The largest Vpp will happen when ReC is smallest – for measuring vegetables and herbs this is 200Ω.
In the schematic, the Known Resistance is currently set through a 5K POT – represented by POT1 and POT2:
The Vpp of the Vin+ will be amplified by the gain. The gain = 1 + [Known Resistance (5K POT)]/ReC If the Known Resistance = 1KΩ and ReC = 200Ω, the Gain = 1 +1000/200 = 6. If instead the 5K POT is set to a resistance of 4K, the gain = 1 + 4000/200 or 21.
Looking back at the image from the scope of the Vpp of the AC signal after it was shrunk by the voltage divider:
Vpp = .288V.
If a gain loop of 21 is used, the Vpp = 21*.288V = 6.048V. If a gain loop of 6 is used, the Vpp = 6*.288V = 1.72V. Given the calculations, setting the 5K POT to 1K should work well for ECv readings.
To test, I need a solution that has a conductance of 5mS. In order to measure the E.C., I will calibrate with an inexpensive TDS meter. The TDS meter (unfortunately) gives readings in PPM. As noted in this table, all meters must convert from E.C. to TDS. The challenge however is how much is added to the mS in order to get PPM. I am assuming 500PPM per 1 mS. So if I want to use with an E.C. of ~ 5mS, the TDS meter will read ~ 5*500 = 2,500PPM. I will use the lowest level of calibration solution that I have 10,500µS = 10.5mS. I will water this down with filtered water. Ideally I should be using a pure water since filtered water carries additional salts. In addition, results will not be scientifically accurate because I will be using an inexpensive TDS meter for comparison.
The bath I will be using measure 3,070PPM. Converting the PPM value to E.C. = 3070/500 = 6.14mS. This should be close enough to the 5mS upper conductivity range for pH values used in hydroponically growing vegetable and herbs.

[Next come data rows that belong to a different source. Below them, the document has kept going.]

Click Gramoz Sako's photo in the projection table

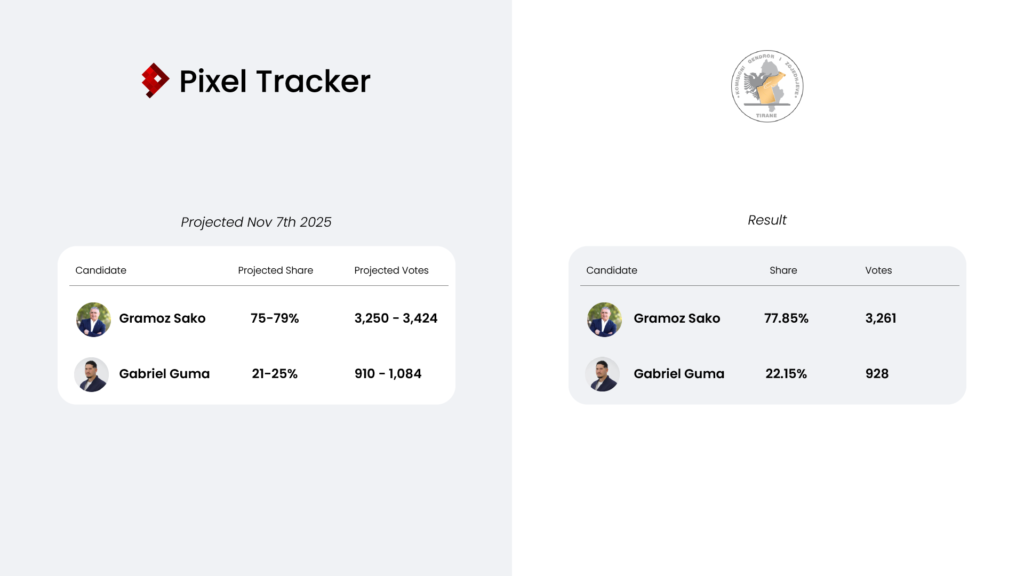[93, 319]
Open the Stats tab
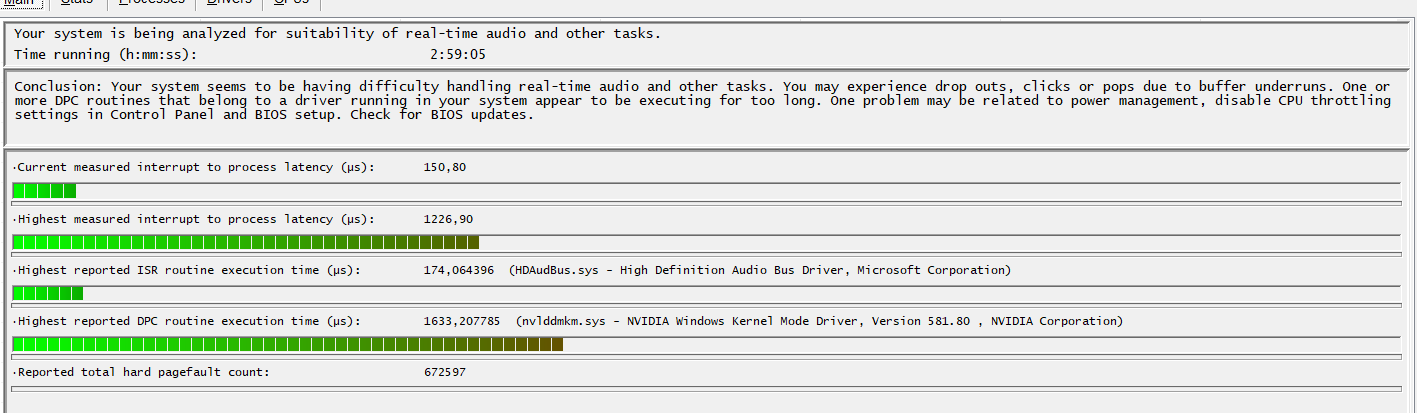1417x413 pixels. pyautogui.click(x=77, y=3)

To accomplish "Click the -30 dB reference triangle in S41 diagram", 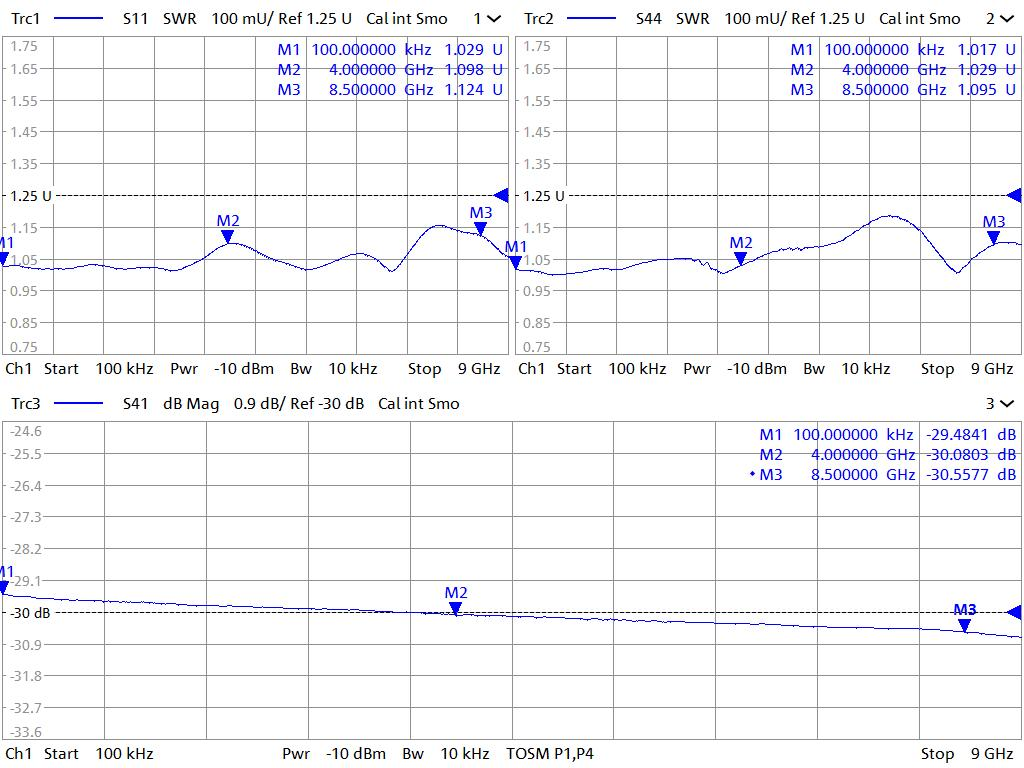I will (x=1014, y=612).
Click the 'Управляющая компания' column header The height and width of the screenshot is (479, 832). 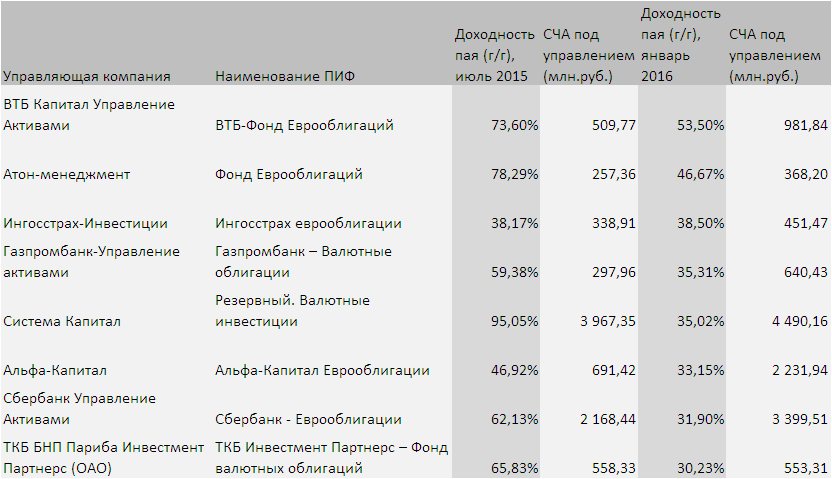click(x=87, y=76)
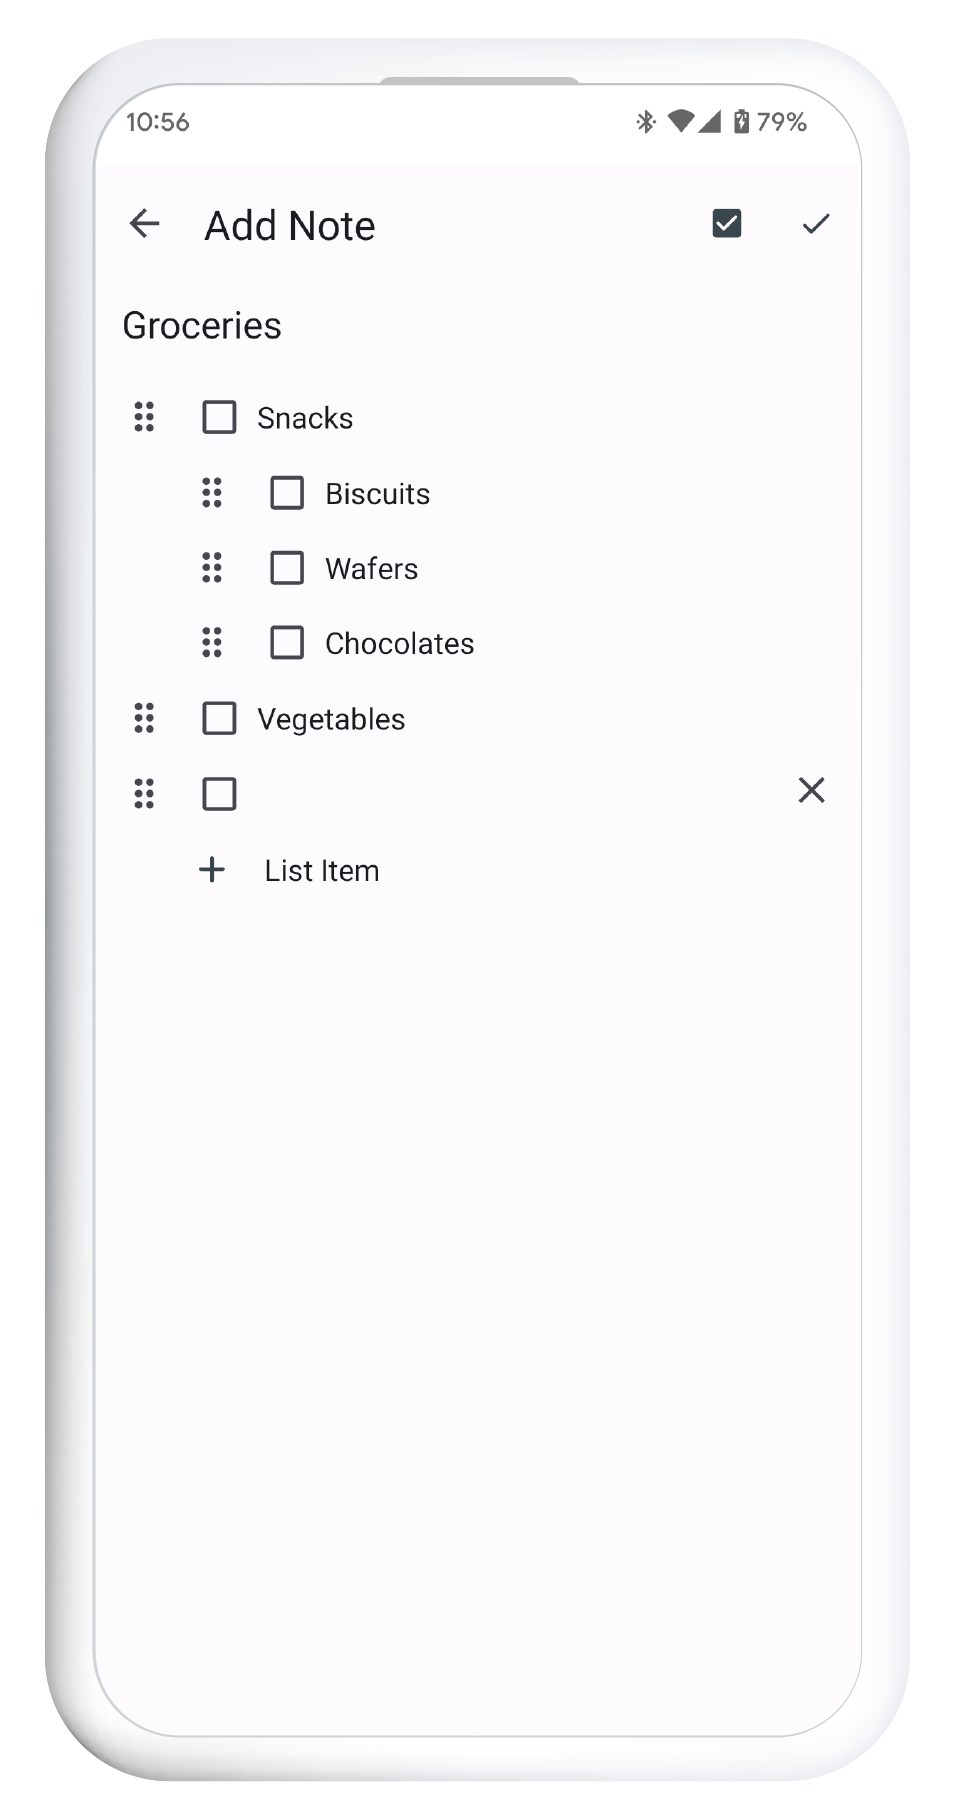The height and width of the screenshot is (1820, 955).
Task: Tap the drag handle next to Snacks
Action: [x=143, y=417]
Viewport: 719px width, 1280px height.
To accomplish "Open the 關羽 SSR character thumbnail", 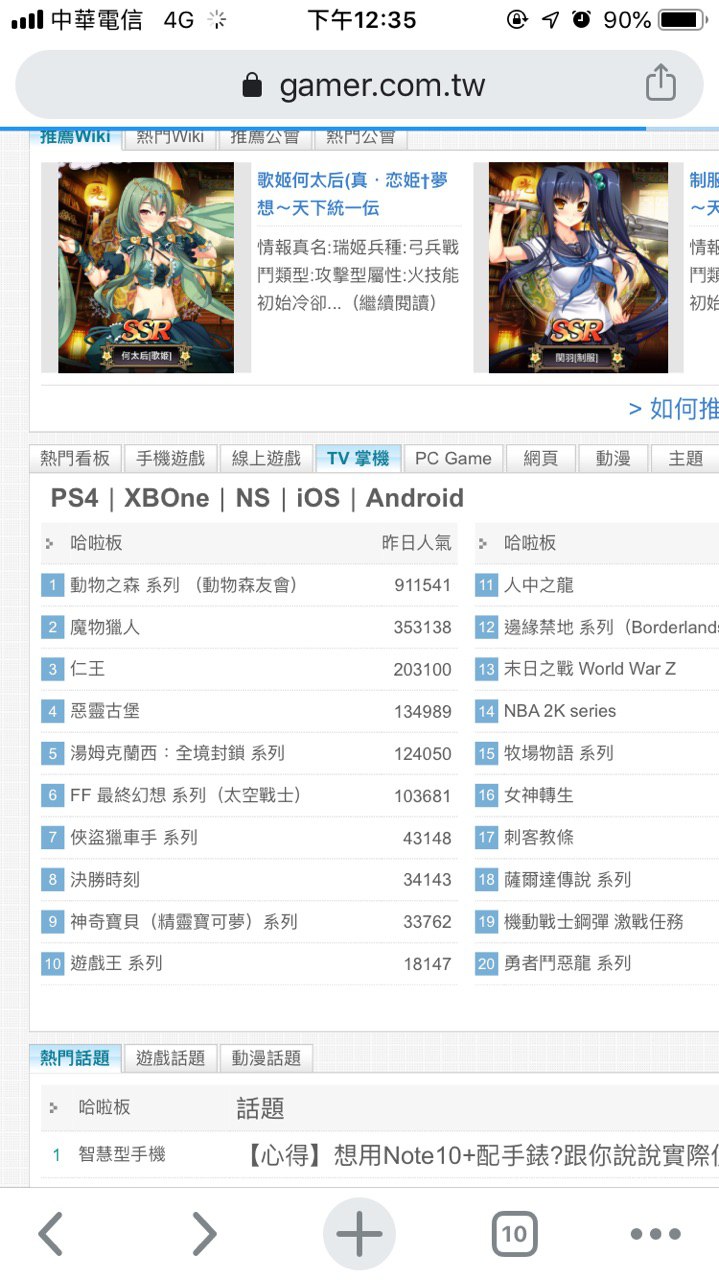I will pyautogui.click(x=578, y=268).
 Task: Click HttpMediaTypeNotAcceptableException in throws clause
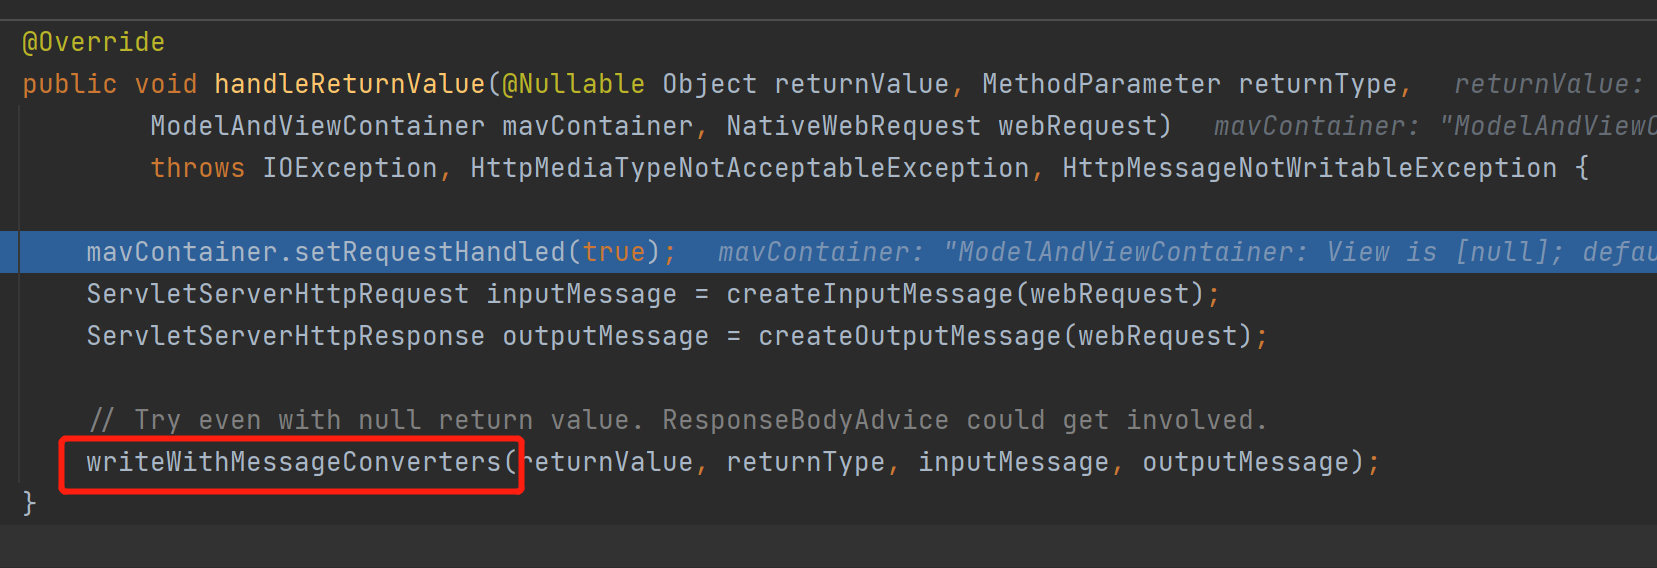[x=750, y=168]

With the probe in the bath
- Step 1: calculate the known gain. I am using the same value for R as I did in this post: Known Gain = 1 + 989/200 = 5.945
- Step 2: find the measured gain. Vrms = .87V. Vin = Vout/[Known Gain] = .87/5.945 = Vin = .15V. Measured Gain = Vout/Vin = .87V/.15V = 5.8
- Step 3: find E.C.: Rec = 989/4.8 = 206Ω. E.C. = 1/206 = .0049S = 4.9mS PPM = 4.9*500 = 2,450PPM
The result 4.9mS or 2,450PPM is lower than the reading on the TDS – which is 3,070. I am encouraged the measured value is so close to what is read on the TDS. There are many factors that cause the difference. Including:
- The solution does not have salt evenly distributed. Thus the electrodes of the probe are getting a different salt concentration between its plates than the meter.
- The TDS meter is inaccurate. There are many reasons this could be true: 1) it is the most inexpensive I could find. Thus the parts and material that make up the circuit most likely introduce inaccuracies. 2) the meter converts from E.C. to PPM. Any conversion can introduce error. 3) the temperature is not considered. The temperature has a significant effect on the E.C. reading. I do not address temperature within this test. 4) the probes/electrodes in the probes are very different. I am not sure what the electrodes are in the TDS meter (and what the K constant is).
- I am not using a calibrated solution to determine the Known Gain. Any potential deviation due to inaccuracies caused by the probe are not accounted for.
- The E.C. circuit is not adjusted within any accuracy limit. I have not focused on any % accuracy. Currently the circuit is strung together with a bunch of wires and adjusted through POTs.